# WHAT TO WORK ON:
Show each line of the records that contains the word "avatar".

# PROVIDED DATA:
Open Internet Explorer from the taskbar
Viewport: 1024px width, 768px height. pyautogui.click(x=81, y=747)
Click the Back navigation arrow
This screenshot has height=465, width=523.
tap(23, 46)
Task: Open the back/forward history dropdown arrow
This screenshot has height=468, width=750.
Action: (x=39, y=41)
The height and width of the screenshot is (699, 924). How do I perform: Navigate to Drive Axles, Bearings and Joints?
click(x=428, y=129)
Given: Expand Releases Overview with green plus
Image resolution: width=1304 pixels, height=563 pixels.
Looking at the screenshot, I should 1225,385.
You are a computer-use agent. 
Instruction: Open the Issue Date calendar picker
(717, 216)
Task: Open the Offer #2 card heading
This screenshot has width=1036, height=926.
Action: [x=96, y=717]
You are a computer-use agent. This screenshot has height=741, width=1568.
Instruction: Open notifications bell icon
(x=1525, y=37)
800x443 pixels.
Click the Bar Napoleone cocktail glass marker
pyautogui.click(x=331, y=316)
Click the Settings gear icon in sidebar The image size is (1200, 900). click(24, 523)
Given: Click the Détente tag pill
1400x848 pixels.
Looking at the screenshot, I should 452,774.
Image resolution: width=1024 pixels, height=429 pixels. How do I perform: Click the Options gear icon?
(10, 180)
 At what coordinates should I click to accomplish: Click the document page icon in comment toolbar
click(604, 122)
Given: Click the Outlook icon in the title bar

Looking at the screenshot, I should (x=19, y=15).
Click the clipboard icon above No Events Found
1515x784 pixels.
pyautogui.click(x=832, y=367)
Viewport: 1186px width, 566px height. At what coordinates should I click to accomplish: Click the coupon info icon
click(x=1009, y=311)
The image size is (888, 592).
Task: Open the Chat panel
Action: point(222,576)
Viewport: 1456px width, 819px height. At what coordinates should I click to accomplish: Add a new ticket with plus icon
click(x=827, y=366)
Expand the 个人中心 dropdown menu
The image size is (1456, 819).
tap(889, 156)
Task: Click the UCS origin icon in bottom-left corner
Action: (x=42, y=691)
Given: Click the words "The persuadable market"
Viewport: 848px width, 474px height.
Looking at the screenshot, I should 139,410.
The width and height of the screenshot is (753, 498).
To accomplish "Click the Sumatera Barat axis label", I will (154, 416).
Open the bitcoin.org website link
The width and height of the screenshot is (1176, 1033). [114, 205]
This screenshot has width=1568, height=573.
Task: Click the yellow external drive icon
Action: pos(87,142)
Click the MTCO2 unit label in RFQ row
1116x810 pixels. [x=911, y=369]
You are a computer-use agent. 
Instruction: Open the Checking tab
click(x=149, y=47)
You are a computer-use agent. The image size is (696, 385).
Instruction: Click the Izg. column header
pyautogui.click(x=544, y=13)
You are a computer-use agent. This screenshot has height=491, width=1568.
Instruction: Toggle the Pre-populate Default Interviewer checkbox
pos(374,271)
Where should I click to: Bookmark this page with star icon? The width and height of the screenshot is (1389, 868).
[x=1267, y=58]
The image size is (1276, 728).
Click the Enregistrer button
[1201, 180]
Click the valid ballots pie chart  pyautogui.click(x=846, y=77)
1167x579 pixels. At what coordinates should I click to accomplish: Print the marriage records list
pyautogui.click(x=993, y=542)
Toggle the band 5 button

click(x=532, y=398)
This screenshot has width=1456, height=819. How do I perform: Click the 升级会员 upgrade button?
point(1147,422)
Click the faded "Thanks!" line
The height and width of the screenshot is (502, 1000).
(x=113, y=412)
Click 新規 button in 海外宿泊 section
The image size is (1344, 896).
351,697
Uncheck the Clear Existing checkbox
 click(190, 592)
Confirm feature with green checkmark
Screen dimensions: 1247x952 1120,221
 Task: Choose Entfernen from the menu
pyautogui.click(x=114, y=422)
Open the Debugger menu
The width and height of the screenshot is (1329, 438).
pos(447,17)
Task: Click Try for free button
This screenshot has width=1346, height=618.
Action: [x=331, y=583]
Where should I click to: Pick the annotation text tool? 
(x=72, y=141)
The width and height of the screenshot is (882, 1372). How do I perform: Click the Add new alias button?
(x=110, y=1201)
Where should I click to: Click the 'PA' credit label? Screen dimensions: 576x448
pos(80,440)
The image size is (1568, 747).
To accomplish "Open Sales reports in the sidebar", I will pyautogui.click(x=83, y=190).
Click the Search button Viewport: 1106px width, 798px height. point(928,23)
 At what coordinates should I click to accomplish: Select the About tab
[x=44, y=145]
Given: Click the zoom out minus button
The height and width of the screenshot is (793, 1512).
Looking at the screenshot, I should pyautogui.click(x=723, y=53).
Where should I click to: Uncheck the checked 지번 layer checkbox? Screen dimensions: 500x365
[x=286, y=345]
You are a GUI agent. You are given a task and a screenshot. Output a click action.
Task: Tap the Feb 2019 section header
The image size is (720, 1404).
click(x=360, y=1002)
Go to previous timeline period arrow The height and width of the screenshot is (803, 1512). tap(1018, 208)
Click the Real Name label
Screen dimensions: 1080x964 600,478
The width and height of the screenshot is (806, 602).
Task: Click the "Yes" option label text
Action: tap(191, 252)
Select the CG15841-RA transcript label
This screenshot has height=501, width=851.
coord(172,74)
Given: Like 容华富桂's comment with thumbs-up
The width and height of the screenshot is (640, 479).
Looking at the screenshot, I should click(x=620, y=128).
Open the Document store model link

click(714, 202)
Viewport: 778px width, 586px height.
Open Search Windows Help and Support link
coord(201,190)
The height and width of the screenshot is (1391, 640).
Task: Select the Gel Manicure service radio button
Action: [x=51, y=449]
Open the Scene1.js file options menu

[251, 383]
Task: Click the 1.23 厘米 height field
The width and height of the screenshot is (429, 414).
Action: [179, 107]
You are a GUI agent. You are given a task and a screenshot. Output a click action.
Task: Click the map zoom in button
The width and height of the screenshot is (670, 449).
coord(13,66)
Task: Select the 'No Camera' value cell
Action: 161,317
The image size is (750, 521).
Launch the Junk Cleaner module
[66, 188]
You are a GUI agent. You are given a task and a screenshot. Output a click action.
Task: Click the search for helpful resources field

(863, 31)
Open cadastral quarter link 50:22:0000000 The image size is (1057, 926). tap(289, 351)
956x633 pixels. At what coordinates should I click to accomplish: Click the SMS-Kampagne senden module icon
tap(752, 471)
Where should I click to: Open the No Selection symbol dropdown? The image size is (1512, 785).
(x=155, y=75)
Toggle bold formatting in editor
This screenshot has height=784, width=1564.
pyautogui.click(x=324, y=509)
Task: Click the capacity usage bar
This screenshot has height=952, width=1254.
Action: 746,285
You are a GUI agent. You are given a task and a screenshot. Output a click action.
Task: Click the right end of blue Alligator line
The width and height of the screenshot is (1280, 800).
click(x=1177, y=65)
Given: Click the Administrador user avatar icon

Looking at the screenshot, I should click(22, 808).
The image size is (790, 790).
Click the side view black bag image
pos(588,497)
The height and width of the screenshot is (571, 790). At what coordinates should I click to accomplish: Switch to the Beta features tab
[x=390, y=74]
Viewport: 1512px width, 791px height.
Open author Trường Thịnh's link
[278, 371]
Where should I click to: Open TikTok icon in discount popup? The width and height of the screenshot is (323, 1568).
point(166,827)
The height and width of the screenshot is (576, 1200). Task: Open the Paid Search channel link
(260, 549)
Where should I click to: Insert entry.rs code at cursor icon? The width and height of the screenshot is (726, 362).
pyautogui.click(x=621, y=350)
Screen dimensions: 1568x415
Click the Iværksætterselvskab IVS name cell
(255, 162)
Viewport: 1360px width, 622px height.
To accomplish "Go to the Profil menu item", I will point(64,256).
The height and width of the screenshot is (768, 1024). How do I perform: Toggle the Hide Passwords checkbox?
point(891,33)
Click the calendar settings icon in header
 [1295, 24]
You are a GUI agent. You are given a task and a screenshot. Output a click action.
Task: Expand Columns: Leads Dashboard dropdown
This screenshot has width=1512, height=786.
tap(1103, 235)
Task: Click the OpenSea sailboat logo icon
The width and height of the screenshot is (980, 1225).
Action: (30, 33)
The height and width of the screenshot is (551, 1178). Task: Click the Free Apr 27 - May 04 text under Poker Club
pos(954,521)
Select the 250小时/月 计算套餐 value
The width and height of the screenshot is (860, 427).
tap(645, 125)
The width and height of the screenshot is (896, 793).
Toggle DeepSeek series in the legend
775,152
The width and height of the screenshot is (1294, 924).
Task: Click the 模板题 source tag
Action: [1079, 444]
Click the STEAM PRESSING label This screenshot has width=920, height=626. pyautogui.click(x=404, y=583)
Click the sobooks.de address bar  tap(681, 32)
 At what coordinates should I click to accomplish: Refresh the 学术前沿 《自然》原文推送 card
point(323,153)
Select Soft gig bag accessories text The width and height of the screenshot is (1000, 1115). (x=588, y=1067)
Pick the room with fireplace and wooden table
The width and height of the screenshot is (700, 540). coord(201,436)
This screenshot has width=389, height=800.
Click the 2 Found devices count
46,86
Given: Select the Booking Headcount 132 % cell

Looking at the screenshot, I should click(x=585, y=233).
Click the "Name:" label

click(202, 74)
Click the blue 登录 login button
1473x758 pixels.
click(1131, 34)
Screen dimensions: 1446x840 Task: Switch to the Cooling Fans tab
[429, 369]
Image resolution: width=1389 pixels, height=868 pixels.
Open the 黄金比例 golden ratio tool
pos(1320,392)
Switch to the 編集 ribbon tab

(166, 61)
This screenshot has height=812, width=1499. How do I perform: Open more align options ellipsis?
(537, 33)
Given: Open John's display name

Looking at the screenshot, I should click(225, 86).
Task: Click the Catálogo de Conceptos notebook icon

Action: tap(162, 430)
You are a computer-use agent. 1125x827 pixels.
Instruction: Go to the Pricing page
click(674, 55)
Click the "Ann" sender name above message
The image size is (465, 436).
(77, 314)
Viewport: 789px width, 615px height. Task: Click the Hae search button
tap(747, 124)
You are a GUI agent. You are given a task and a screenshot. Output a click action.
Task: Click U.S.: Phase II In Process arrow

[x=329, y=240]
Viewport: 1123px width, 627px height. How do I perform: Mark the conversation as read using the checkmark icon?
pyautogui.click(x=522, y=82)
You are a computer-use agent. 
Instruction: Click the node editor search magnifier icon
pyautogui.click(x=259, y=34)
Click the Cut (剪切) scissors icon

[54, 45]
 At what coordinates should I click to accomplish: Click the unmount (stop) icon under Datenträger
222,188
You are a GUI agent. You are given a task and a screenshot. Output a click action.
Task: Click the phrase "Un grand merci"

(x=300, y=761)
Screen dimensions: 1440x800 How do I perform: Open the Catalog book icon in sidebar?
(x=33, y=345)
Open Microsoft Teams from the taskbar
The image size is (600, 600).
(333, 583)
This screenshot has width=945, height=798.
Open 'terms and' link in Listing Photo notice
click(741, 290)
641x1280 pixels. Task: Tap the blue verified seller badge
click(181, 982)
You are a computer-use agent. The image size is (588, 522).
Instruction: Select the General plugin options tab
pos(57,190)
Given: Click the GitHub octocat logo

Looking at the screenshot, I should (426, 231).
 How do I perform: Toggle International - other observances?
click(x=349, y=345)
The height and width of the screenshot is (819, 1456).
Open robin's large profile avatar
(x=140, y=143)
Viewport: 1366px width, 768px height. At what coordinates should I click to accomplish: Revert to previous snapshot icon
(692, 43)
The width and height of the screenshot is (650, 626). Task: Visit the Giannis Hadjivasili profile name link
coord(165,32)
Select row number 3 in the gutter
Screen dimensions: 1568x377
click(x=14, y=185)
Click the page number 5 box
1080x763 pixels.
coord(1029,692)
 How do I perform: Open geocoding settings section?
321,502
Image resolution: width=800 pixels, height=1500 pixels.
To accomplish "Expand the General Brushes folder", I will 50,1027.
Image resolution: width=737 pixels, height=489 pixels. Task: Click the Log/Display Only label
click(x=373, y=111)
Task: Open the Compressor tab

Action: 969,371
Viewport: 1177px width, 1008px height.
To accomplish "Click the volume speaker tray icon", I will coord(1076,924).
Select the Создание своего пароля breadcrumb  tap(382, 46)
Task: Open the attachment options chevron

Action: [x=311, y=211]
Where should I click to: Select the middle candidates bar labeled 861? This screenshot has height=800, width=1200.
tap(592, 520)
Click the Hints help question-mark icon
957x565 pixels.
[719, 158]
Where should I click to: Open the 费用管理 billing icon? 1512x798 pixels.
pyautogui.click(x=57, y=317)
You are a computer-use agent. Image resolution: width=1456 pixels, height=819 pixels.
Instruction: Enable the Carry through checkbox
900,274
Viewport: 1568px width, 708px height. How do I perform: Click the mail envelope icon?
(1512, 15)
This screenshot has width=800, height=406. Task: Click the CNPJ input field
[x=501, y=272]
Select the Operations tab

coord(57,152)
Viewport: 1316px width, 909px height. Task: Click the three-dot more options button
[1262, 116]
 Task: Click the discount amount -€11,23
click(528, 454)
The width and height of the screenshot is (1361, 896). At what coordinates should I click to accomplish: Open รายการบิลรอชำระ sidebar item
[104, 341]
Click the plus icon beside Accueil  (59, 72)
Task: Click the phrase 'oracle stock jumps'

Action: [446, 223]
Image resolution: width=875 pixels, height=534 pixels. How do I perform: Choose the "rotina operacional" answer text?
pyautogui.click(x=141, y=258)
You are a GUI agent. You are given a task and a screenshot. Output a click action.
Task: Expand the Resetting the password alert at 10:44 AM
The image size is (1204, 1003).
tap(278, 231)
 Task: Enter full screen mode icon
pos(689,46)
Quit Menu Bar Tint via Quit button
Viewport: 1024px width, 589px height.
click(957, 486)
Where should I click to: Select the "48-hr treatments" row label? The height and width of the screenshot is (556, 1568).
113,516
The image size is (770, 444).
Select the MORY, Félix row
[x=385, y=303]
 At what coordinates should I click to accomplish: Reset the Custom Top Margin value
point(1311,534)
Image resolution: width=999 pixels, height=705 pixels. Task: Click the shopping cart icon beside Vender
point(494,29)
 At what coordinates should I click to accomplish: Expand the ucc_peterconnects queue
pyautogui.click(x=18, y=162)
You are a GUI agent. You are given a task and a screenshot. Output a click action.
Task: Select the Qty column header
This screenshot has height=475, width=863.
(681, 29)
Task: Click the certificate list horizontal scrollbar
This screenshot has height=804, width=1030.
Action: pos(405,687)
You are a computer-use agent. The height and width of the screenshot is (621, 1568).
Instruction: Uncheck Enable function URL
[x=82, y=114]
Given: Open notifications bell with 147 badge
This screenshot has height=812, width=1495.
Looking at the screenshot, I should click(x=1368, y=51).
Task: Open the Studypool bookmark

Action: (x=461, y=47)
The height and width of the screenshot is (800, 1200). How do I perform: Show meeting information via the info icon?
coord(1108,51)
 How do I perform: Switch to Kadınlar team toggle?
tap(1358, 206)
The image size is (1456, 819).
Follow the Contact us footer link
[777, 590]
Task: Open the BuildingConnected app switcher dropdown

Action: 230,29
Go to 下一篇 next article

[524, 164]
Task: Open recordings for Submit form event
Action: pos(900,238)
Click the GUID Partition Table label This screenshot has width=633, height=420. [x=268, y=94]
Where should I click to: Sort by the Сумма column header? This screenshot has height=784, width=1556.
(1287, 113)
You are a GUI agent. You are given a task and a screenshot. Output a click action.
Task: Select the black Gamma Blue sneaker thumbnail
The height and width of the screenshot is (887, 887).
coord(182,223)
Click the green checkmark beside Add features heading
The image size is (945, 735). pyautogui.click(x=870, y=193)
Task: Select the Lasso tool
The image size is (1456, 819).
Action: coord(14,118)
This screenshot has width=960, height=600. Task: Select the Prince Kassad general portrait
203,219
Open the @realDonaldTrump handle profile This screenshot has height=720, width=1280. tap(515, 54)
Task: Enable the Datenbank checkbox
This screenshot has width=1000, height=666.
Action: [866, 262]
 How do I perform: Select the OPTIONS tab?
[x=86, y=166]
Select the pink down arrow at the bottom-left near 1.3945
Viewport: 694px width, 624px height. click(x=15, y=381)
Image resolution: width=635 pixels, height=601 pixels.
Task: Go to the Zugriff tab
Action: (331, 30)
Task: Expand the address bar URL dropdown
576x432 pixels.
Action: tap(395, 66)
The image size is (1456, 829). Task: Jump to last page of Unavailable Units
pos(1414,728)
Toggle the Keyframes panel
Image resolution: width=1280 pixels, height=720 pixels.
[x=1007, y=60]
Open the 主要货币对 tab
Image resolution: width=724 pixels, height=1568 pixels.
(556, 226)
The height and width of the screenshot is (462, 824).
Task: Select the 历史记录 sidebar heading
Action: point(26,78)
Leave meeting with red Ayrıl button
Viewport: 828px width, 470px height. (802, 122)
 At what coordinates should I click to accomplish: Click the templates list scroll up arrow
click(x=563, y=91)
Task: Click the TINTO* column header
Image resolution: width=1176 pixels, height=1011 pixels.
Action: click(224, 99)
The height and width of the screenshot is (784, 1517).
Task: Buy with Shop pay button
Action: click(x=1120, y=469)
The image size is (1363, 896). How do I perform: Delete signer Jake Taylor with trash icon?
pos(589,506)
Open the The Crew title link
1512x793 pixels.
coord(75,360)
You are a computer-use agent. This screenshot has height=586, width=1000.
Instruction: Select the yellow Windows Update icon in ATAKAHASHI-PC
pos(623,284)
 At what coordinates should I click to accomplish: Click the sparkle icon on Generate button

# REPLY TO THE EXERCISE:
Given: Click the Administrador user avatar icon
Open robin's large profile avatar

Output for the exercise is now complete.